The other part of our mission is really to educate Ithacans about what TT stands for so they can informed choices about how to spend their money. I don’t expect that anyone boycotts WalMart thinking that their action will cause the collapse of the company. They do so out of a moral obligation they feel they have to spend their money in ways that don’t damage our community. I and others believe that Twelve Tribes damages our community. For this reason we don’t give them our money. We spread the word to those who share our values. C’est trés simple, mon cher.

On to your point about “unity.” I don’t really get it. Are you saying they have really achieved something worthwhile, their anticipated salvation aside, in their pursuit of “unity”? Because if so, I beg to differ, and I certainly wouldn’t care to compete with them in cult-construction. The only way to get the kind of unity they’ve achieved is by their surrender of psychological and physical autonomy to oligarchs who regulate all he information they receive, administer discipline and psychological and financial pressure. I’ll grant you, Yoneq and his cronies have done a smashing job at this. But the personal costs to his followers is enormous.

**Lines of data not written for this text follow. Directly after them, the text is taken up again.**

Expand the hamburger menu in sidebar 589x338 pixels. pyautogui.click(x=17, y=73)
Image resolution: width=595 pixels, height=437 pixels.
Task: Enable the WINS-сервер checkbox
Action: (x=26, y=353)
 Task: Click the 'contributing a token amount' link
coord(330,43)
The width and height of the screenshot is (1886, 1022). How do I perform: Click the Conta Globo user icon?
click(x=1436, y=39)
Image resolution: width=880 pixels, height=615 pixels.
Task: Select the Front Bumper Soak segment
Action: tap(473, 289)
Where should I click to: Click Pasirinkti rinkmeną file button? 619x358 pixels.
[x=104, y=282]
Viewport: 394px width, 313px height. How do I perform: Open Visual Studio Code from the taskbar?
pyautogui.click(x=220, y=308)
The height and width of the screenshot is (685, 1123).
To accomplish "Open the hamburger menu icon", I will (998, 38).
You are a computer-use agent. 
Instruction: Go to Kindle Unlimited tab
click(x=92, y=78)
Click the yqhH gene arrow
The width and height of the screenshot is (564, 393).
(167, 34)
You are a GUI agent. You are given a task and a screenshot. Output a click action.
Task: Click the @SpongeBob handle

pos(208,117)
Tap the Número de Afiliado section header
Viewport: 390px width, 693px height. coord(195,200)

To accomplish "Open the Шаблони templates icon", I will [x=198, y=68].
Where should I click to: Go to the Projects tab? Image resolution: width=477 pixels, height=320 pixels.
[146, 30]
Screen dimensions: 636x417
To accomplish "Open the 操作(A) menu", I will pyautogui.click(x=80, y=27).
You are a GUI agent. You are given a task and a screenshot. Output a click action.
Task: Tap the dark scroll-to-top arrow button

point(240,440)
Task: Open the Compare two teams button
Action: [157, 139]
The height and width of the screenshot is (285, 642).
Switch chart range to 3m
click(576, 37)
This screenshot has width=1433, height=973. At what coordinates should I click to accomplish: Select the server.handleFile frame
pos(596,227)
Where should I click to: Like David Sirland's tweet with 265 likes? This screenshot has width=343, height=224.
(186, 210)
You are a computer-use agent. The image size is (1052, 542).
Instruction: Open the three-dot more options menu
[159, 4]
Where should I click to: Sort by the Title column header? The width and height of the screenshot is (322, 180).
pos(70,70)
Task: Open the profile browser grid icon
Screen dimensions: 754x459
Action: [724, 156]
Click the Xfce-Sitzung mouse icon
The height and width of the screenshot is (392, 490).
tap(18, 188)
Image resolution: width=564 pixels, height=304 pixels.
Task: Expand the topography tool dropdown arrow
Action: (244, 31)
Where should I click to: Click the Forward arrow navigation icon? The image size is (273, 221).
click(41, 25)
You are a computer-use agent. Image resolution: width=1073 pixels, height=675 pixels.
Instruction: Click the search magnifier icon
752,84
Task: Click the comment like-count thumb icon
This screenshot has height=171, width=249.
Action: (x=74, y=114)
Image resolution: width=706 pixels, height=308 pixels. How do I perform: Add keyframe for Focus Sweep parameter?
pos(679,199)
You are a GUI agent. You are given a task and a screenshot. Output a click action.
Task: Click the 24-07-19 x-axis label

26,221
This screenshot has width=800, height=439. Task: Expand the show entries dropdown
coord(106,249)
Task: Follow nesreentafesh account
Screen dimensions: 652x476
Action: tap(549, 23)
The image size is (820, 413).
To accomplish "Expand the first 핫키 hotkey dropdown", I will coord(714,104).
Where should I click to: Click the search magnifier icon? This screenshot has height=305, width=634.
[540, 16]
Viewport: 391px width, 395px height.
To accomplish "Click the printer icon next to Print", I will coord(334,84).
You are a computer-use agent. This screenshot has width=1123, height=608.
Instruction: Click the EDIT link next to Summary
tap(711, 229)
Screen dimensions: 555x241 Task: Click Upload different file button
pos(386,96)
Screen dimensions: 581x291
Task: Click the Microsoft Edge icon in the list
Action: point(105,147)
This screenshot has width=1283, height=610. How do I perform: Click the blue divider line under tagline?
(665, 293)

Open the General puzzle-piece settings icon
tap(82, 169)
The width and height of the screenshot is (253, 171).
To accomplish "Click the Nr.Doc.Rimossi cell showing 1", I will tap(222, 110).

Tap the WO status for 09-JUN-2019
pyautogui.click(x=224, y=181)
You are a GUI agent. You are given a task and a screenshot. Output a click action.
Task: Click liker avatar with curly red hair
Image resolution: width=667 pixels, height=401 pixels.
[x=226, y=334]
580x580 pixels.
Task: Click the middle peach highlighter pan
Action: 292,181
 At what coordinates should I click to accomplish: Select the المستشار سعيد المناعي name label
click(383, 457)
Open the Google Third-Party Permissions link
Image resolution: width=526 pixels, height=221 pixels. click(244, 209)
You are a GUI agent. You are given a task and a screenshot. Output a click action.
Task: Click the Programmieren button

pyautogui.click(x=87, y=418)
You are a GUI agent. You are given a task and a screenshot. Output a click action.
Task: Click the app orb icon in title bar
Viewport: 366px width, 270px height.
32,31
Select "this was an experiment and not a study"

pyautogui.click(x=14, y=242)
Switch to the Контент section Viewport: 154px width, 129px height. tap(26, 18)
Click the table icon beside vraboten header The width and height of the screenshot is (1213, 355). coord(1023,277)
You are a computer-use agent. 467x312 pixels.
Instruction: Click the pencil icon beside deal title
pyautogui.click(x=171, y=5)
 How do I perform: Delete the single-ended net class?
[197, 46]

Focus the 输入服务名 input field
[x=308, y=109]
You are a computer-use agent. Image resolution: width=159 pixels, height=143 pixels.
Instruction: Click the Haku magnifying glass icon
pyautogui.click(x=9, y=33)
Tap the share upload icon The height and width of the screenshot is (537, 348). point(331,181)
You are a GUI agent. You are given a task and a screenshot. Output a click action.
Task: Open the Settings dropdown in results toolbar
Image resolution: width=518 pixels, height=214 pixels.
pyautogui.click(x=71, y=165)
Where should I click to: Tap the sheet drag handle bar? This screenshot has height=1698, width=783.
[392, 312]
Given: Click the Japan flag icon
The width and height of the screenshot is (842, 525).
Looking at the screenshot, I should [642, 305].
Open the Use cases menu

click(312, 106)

I don’t advocate offering any competing utopian vision to TT recruits. How about honesty? Life in the real world is tough. It requires individuals to make difficult decisions in situations where the right thing to do can be hard to discern. Some people get scared and would prefer to be sheep for a period of time, but it doesn’t work for long. Utopias have been tried and every one has failed. Trying to be a moral agent inside a noisy, democratic society (in which corporations wield too much power and consumerism dominates culture, I'll grant you) might just be the best we can do.